Diablo 3 scheint nicht bei allen seinen Reiz verloren zu haben. Ein Hardcore-Spieler hat nun Paragon-Level 100 erreicht und hat damit, wenn man so will, das Ende von Diablo 3 erreicht.

Paragon-Level 100 zu erreichen ist eigentlich nichts besonderes. Beeindruckend ist für mich trotzdem, dass es jetzt der erste Hardcore-Spieler geschafft hat. Hardcore bedeutet in dem Fall nicht, dass der Spieler besonders viel Zeit und besonders professionell spielt, auch wenn es auf diesen sicher zutreffen wird. Bei dem Hardcore-Modus in Diablo 3 darf der Spieler nie sterben, da dies den dauerhaften virtuellen Tod seines Helden bedeutet.
Es ist sehr viel Konzentration und Ehrgeiz notwendig Diablo 3 auf diese Art zu spielen. Ich würde vermutlich meine Maus zerschlagen wenn es mich auf Paragon-Level 99 doch erwischt hätte.

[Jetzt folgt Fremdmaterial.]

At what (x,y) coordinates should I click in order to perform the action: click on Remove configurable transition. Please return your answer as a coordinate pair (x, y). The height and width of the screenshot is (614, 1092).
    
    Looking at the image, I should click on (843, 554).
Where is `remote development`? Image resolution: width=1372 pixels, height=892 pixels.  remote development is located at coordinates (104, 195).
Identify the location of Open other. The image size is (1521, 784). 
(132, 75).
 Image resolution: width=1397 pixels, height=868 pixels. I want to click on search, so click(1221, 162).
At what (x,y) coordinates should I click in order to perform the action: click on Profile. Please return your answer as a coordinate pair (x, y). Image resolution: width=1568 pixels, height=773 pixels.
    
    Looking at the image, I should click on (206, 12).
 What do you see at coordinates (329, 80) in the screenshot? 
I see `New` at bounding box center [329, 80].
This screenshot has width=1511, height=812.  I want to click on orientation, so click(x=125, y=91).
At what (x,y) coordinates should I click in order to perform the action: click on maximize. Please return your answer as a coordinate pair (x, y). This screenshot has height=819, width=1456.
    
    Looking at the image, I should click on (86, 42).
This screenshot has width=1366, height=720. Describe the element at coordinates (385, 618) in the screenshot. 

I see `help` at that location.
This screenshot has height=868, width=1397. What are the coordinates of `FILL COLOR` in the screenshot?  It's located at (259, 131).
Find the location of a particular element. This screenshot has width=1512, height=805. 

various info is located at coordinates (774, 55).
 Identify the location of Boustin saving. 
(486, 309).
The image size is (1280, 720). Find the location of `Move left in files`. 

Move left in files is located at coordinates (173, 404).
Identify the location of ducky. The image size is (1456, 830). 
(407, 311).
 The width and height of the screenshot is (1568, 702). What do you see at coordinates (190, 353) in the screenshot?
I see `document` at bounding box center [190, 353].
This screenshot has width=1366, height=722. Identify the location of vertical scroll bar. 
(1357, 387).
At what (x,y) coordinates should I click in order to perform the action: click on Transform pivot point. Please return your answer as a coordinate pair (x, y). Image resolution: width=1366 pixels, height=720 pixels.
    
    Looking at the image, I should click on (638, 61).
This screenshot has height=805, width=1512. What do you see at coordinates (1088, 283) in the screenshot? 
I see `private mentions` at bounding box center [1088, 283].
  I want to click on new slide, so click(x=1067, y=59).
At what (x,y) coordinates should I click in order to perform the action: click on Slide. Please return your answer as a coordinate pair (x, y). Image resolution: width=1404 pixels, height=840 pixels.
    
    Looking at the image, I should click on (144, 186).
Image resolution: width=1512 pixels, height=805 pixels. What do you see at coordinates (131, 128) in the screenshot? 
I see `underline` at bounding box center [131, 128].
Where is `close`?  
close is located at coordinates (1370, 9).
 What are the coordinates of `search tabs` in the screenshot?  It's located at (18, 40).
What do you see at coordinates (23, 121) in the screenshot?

Ob dies ein Ziel ist, welches jeder Spieler anstreben sollte wage ich zu bezweifeln, die meisten werden sicher nach ihrem ersten Tod auf Hardcore dieses Schwierigkeitsgrad nie wieder anpacken, da es extrem frustrierend sein kann. Für mich würde Diablo 3 in puren Stress ausufern und darauf hatte ich nie Lust. Vor allem wenn man den Schwierigkeitsgrad auf Inferno bedenkt.

Also herzlichen Glückwunsch an den Magier Azimuth!